# Graphsync

Status: Prescriptive - Draft

A protocol to synchronize graphs across peers.

See also ipld, IPLD Selectors

# [Meta: Status of this doc]

  • This was written around 2018-10-16 (video presentation (opens new window))
  • This document is unfortunately far from complete. 😦 I want to finish this by EOQ.
  • But this document provides enough information for an implementation to be made by someone who has already implemented bitswap (or understands it well).
  • It relies heavily on an understanding of bitswap as it is now. It likely won't be useful to people without a good understanding of how Bitswap works at the moment.
  • This requires IPLD Selectors to exist and be implemented.

# Concepts and Glossary

  • peer - a program or process participating in the graphsync protocol. It can connect to other peers.
  • graph - an authenticated directed acyclic graph (DAG) of content. an IPLD dag. consists of nodes with hash (content addressed, authenticated) links to other nodes. ($$ G $$)
  • dag - a directed acyclic graph. For our purposes, our DAGs are all IPLD (connected by hash links, authenticated, content addressed, etc.)
  • selector - an expression that identifies a specific subset of a graph. ($$ S(G) \subset G $$)
  • selector language - the language defining a family of selectors
  • request - a request for content from one peer to another. This is similar to HTTP, RPC, or API requests.
  • response - the content sent from responder to requester fulfilling a request.
  • requester - the peer which initiates a request (wants content).
  • responder - the peer receiving a request, and providing content in a response (provides content).
  • request process - a request and its fulfillment is a sub-process, a procedure call across peers with the following phases (at a high level):
    • (1) The requester initiates by sending a request message (req) to the responder, specifying desired content and other request parameters.
    • (2) Upon receiving a request message, the responder adds the request to a set of active requests, and starts processing it.
    • (3) The responder fulfills the request by sending content to the requester (the response) .
    • (4) The responder and requester can terminate the request process at any time.
    • Notes:
      • We are explicitly avoiding the client-server terminology to make it clear that requester and responder are "roles" that any peer might play, and to avoid failling in the two-sided client-server model of the web..
      • requests may be short or long-lived -- requests may be as short as microseconds or last indefinitely.
  • priority - a numeric label associated with a request implying the relative ordering of importance for requests. This is a requester's way of expressing to a responder the order in which the requester wishes the requests to be fulfilled. The responder SHOULD respect priority, though may return responses in any order.

# Interfaces

This is a listing of the data structures and process interfaces involved in the graphsync protocol. For simplicity, we use Go type notation, though of course graphsync is language agnostic.

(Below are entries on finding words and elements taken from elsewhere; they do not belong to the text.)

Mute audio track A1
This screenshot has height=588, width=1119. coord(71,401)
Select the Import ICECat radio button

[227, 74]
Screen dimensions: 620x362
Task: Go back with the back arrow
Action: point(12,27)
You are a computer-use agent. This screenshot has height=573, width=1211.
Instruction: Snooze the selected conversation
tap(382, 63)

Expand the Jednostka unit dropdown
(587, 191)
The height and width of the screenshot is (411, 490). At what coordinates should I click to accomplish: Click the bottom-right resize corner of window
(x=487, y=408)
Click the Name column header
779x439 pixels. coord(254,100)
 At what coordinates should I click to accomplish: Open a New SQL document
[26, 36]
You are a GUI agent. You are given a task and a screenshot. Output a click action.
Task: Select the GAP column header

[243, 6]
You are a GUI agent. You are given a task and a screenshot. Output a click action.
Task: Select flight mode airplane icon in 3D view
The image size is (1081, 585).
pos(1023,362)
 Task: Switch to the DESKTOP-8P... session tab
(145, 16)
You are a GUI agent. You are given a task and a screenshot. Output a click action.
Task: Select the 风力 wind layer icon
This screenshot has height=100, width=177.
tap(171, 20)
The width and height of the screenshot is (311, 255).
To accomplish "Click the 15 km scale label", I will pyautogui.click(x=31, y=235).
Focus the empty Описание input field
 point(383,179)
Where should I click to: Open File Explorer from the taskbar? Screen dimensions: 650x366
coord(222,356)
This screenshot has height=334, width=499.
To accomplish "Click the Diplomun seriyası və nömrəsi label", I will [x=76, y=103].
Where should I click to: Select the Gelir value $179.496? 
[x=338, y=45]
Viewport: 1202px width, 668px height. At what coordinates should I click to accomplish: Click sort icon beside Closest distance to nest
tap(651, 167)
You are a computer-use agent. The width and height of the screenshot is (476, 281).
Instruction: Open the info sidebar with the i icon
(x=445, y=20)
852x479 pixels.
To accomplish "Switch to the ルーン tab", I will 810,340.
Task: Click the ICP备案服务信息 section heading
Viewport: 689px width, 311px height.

type Graphsync interface {
	Request(req	Request) (Response, error)

type Request struct {
    Selector Selector
    Priority Priority      // optional
    Expires  time.Duration // optional

type GraphSyncNet interface {
    SendMessage(m Message)
    RecvMessage(m Message)

# Network Messages

message GraphsyncMessage {

  message Request {
    int32 id = 1;       // unique id set on the requester side
    bytes root = 2;     // a CID for the root node in the query
    bytes selector = 3; // ipld selector to retrieve
    map<string, bytes> extensions = 4; // side channel information
    int32 priority = 5;	// the priority (normalized). default to 1
    bool  cancel = 6;   // whether this cancels a request
    bool  update = 7;   // whether this is an update to an in progress request

  message Response {
    int32 id = 1;     // the request id
    int32 status = 2; // a status code.
    map<string, bytes> extensions = 3;    // side channel information

  message Block {
  	bytes prefix = 1; // CID prefix (cid version, multicodec and multihash prefix (type + length)
  	bytes data = 2;

  // the actual data included in this message
  bool completeRequestList    = 1; // This request list includes *all* requests, replacing outstanding requests.
  repeated Request  requests  = 2; // The list of requests.
  repeated Response responses = 3; // The list of responses.
  repeated Block    data      = 4; // Blocks related to the responses

# Extensions

The Graphsync protocol is extensible. A graphsync request and a graphsync response contain an extensions field, which is a map type. Each key of the extensions field specifies the name of the extension, while the value is data (serialized as bytes) relevant to that extension.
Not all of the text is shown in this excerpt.